> [GIVEN RECORDS]
-----

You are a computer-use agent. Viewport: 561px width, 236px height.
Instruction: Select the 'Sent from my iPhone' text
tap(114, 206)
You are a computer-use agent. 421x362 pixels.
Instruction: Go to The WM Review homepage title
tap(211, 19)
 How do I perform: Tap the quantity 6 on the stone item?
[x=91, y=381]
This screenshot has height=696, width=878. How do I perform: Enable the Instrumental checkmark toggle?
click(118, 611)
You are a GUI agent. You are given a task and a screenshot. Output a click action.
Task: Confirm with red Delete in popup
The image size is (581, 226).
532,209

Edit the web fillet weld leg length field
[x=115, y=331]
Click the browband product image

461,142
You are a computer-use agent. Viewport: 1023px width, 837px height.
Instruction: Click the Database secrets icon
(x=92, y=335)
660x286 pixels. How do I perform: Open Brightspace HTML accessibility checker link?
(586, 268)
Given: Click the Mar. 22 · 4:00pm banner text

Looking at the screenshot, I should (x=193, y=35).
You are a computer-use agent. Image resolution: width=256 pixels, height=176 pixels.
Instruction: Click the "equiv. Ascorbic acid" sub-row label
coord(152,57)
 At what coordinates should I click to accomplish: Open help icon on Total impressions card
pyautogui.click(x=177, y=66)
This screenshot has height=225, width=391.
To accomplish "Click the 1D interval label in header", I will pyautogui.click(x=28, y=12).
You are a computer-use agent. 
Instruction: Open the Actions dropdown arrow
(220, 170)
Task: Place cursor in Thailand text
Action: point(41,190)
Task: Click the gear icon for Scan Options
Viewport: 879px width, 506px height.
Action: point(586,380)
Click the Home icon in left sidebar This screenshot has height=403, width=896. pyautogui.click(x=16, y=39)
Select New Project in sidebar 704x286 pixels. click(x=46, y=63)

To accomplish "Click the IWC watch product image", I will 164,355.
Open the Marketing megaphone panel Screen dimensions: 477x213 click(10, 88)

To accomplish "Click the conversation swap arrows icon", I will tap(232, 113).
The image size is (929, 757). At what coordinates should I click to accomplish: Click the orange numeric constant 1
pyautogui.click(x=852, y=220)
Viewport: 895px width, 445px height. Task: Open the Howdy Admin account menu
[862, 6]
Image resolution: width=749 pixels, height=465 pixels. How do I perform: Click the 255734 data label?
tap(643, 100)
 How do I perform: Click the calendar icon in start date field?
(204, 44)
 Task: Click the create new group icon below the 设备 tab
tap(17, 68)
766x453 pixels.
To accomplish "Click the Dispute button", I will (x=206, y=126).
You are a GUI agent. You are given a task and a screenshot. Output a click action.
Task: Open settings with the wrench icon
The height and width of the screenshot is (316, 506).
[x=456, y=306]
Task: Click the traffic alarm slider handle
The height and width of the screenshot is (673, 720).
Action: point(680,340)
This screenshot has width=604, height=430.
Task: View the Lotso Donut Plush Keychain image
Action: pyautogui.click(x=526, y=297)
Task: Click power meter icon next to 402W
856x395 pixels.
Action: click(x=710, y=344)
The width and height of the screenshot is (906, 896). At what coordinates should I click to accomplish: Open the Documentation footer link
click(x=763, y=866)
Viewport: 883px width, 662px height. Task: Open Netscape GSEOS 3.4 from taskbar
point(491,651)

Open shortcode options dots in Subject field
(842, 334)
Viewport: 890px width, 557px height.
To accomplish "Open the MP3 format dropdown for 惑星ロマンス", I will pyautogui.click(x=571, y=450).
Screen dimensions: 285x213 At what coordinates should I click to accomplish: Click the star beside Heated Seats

-----

> [WHAT THE TASK REQUIRES] Your answer should consist of every entry, repeated exactly.

> [EXERCISE ANSWER]
You are a computer-use agent. Viewport: 561px width, 236px height.
Instruction: Select the 'Sent from my iPhone' text
tap(114, 206)
You are a computer-use agent. 421x362 pixels.
Instruction: Go to The WM Review homepage title
tap(211, 19)
 How do I perform: Tap the quantity 6 on the stone item?
[x=91, y=381]
This screenshot has height=696, width=878. How do I perform: Enable the Instrumental checkmark toggle?
click(118, 611)
You are a GUI agent. You are given a task and a screenshot. Output a click action.
Task: Confirm with red Delete in popup
The image size is (581, 226).
532,209

Edit the web fillet weld leg length field
[x=115, y=331]
Click the browband product image

461,142
You are a computer-use agent. Viewport: 1023px width, 837px height.
Instruction: Click the Database secrets icon
(x=92, y=335)
660x286 pixels. How do I perform: Open Brightspace HTML accessibility checker link?
(586, 268)
Given: Click the Mar. 22 · 4:00pm banner text

Looking at the screenshot, I should (x=193, y=35).
You are a computer-use agent. Image resolution: width=256 pixels, height=176 pixels.
Instruction: Click the "equiv. Ascorbic acid" sub-row label
coord(152,57)
 At what coordinates should I click to accomplish: Open help icon on Total impressions card
pyautogui.click(x=177, y=66)
This screenshot has height=225, width=391.
To accomplish "Click the 1D interval label in header", I will pyautogui.click(x=28, y=12).
You are a computer-use agent. 
Instruction: Open the Actions dropdown arrow
(220, 170)
Task: Place cursor in Thailand text
Action: point(41,190)
Task: Click the gear icon for Scan Options
Viewport: 879px width, 506px height.
Action: point(586,380)
Click the Home icon in left sidebar This screenshot has height=403, width=896. pyautogui.click(x=16, y=39)
Select New Project in sidebar 704x286 pixels. click(x=46, y=63)

To accomplish "Click the IWC watch product image", I will 164,355.
Open the Marketing megaphone panel Screen dimensions: 477x213 click(10, 88)

To accomplish "Click the conversation swap arrows icon", I will tap(232, 113).
The image size is (929, 757). At what coordinates should I click to accomplish: Click the orange numeric constant 1
pyautogui.click(x=852, y=220)
Viewport: 895px width, 445px height. Task: Open the Howdy Admin account menu
[862, 6]
Image resolution: width=749 pixels, height=465 pixels. How do I perform: Click the 255734 data label?
tap(643, 100)
 How do I perform: Click the calendar icon in start date field?
(204, 44)
 Task: Click the create new group icon below the 设备 tab
tap(17, 68)
766x453 pixels.
To accomplish "Click the Dispute button", I will (x=206, y=126).
You are a GUI agent. You are given a task and a screenshot. Output a click action.
Task: Open settings with the wrench icon
The height and width of the screenshot is (316, 506).
[x=456, y=306]
Task: Click the traffic alarm slider handle
The height and width of the screenshot is (673, 720).
Action: point(680,340)
This screenshot has width=604, height=430.
Task: View the Lotso Donut Plush Keychain image
Action: pyautogui.click(x=526, y=297)
Task: Click power meter icon next to 402W
856x395 pixels.
Action: click(x=710, y=344)
The width and height of the screenshot is (906, 896). At what coordinates should I click to accomplish: Open the Documentation footer link
click(x=763, y=866)
Viewport: 883px width, 662px height. Task: Open Netscape GSEOS 3.4 from taskbar
point(491,651)

Open shortcode options dots in Subject field
(842, 334)
Viewport: 890px width, 557px height.
To accomplish "Open the MP3 format dropdown for 惑星ロマンス", I will pyautogui.click(x=571, y=450).
Screen dimensions: 285x213 At what coordinates should I click to accomplish: Click the star beside Heated Seats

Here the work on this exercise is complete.